Be Prepared When You Go in For a Starter 

Be Prepared When You Go in For a Starter

Ever Been on a Team That Lost its Star Player?

Imagine how hard it was for the athlete who needed to fill in for that player.

Whether it is for a game or the season, filling in for the top player on your team is a formidable task.

Players rely heavily on their star teammates. They look to those elite players for leadership and often defer to them late in games. Sometimes, star players are viewed as irreplaceable.

When you are the one who competes in a star player’s absence, high expectations and pressure can weigh you down. 

You believe you need to BE the player you are replacing. You feel your teammates are relying on you to lead and carry the team on your back.

When you try to be someone you are not, you are more likely to make uncharacteristic mistakes at critical moments in competitions.
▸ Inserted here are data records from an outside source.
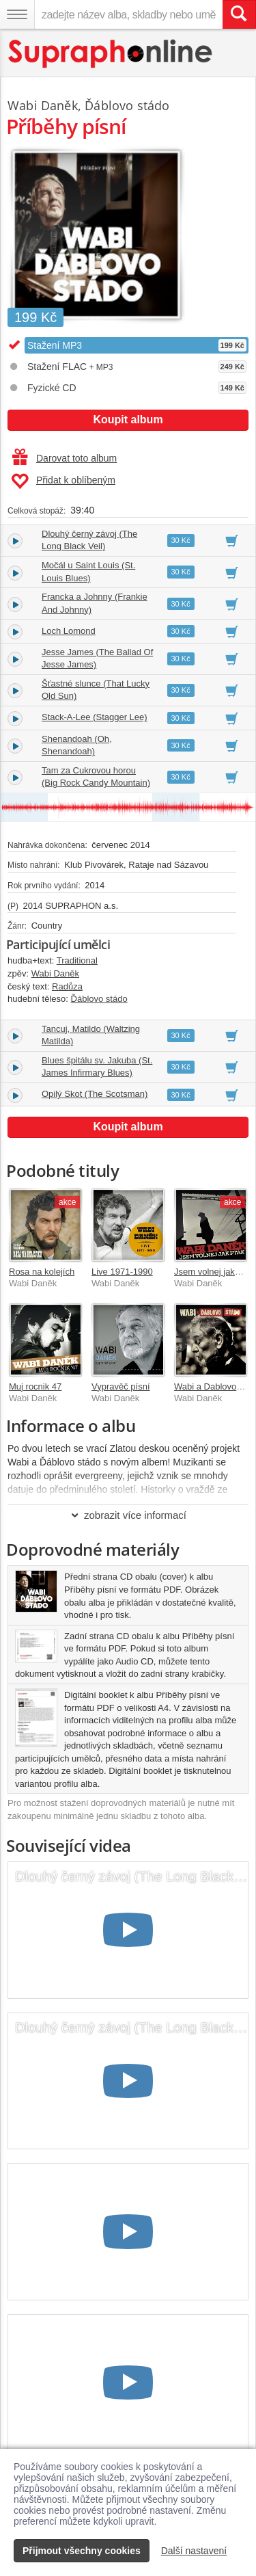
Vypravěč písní (120, 1386)
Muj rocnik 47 (35, 1386)
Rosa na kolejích (41, 1271)
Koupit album (127, 419)
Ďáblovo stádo (127, 105)
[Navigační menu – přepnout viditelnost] (17, 14)
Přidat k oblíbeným (63, 481)
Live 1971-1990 (122, 1271)
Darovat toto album (64, 458)
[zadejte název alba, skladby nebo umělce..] (128, 14)
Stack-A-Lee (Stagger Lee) (94, 717)
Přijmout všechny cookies (82, 2550)
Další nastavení (194, 2550)
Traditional (77, 960)
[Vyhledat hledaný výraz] (239, 14)
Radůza (67, 986)
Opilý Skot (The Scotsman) (94, 1094)
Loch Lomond (69, 631)
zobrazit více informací (128, 1515)
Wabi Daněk (43, 105)
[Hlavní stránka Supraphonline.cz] (110, 53)
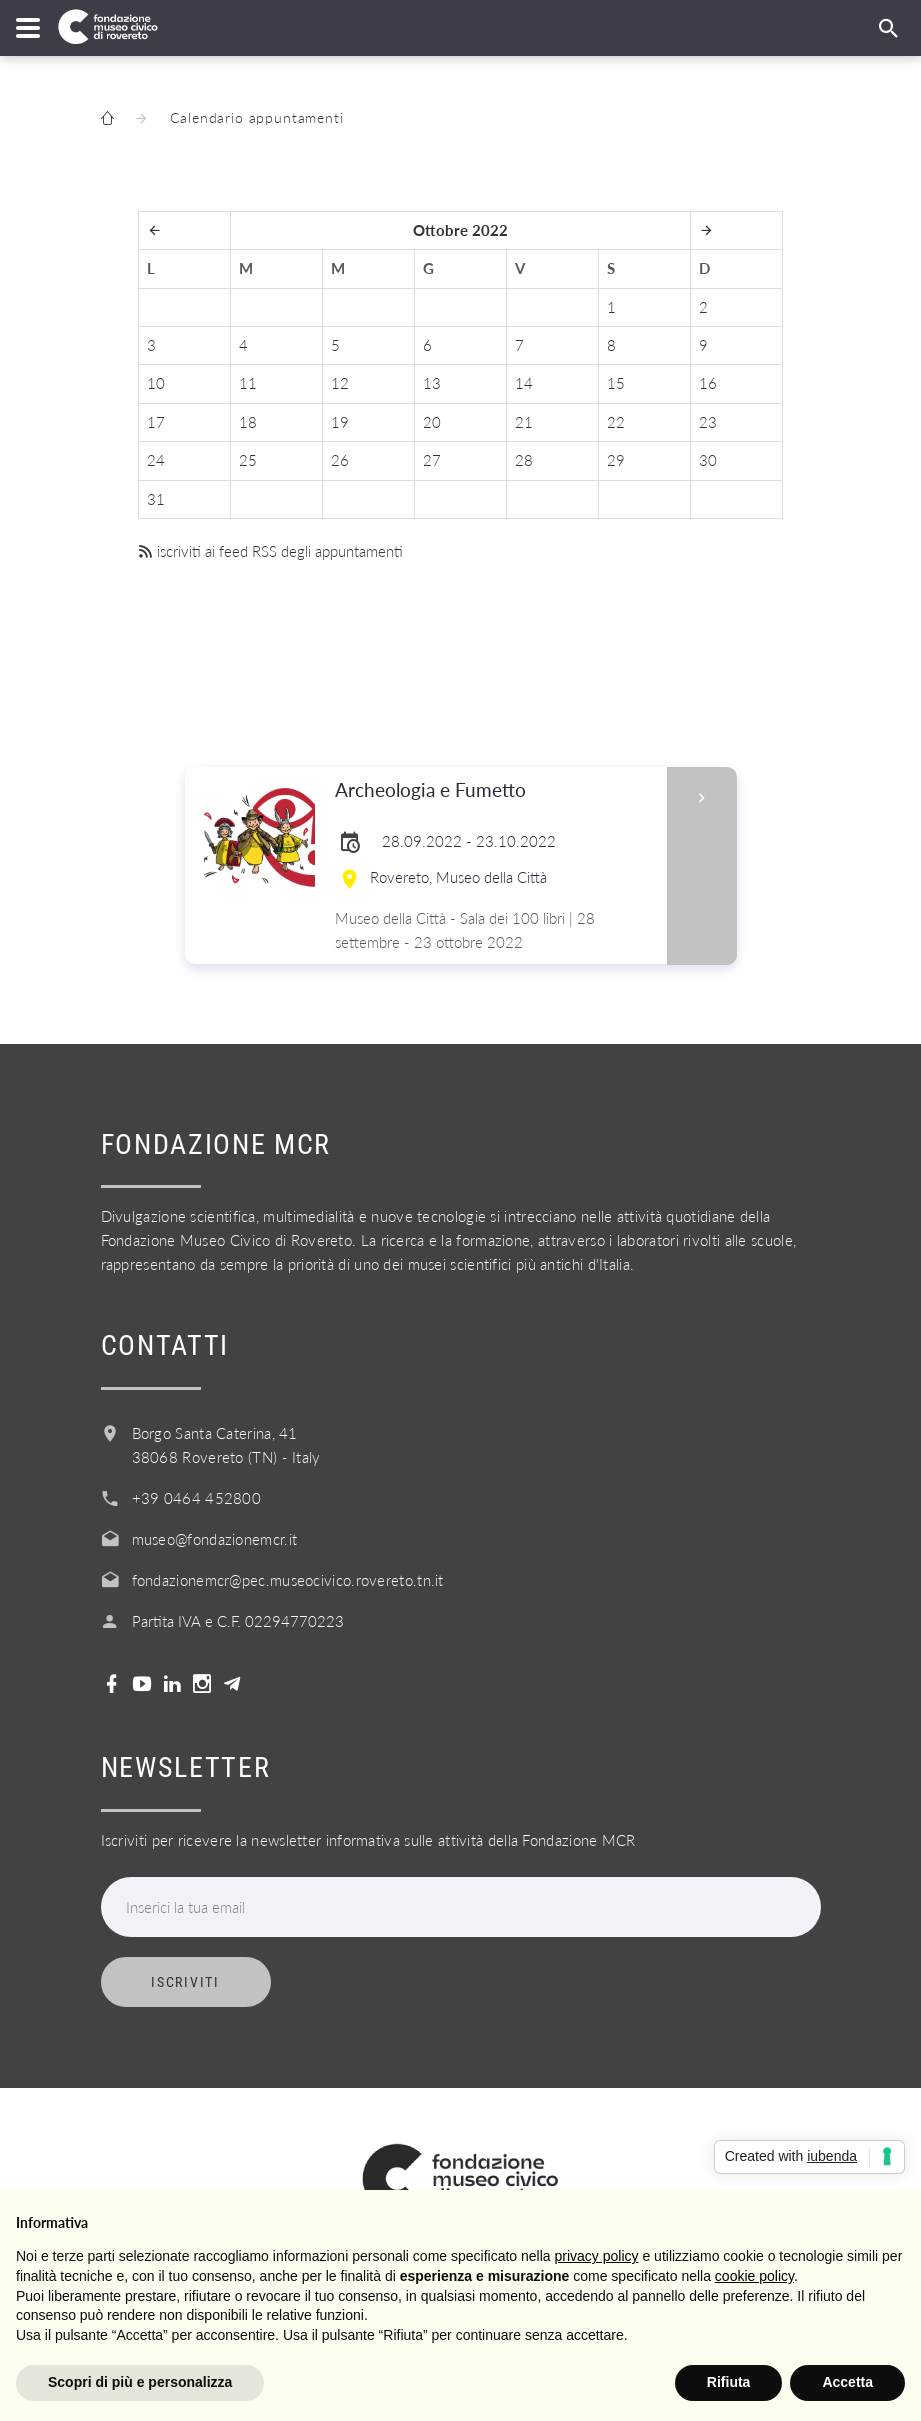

However, you are on the team for a reason, and that is because of your skill set. You have to focus on being yourself. It is crucial for you to know your role and how you will approach performing that role to the best of your abilities.

The New York Jets selected quarterback Zach Wilson, who found himself having to substitute for one of the best players in the league, not an easy task for a player who under performed in his first two years in the NFL. 

Wilson, the second overall pick in 2021, completed only 55 percent of his passes with 15 touchdowns to 18 interceptions in his two years as a starter.

Due to Wilson’s lack of production, the Jets traded for four-time MVP Aaron Rodgers to lead the team to a potential Super Bowl. After Rodgers tore his Achilles tendon in the first game of the season, Wilson returned to being the starter.

Though Wilson is aware of the high expectations, he has simplified his approach to the game.

WILSON: “I think it’s going out there, taking it one play at a time, trusting in my footwork, trusting in what the coaches have been talking about, and we’ll go from there.”

Wilson also understands that he will make some mistakes like every athlete, but poise and refocusing will be the keys to managing pressure in the spotlight.

WILSON: “You have to be able to say, ‘OK, I made a mistake, now what?’ I have to move on, and the team’s relying on me to do my part. For me, I know what I’m capable of, and I feel like I have the belief of the guys in this locker room, so how can we go out there every single day and piece it together one by one?”

To be your best, ask yourself, “What do I bring to the table?” “What can I do to help my team be successful?” Focusing on your game will help you lessen the weight of expectations and pressure.

Knowing who you are as an athlete is crucial when substituting for a star teammate. 

When competing, you should not think about trying to be the athlete you are replacing. You must play to YOUR strengths to be on top of YOUR game.

Always practice like a starter so when you get your chance you’ll be ready to take over.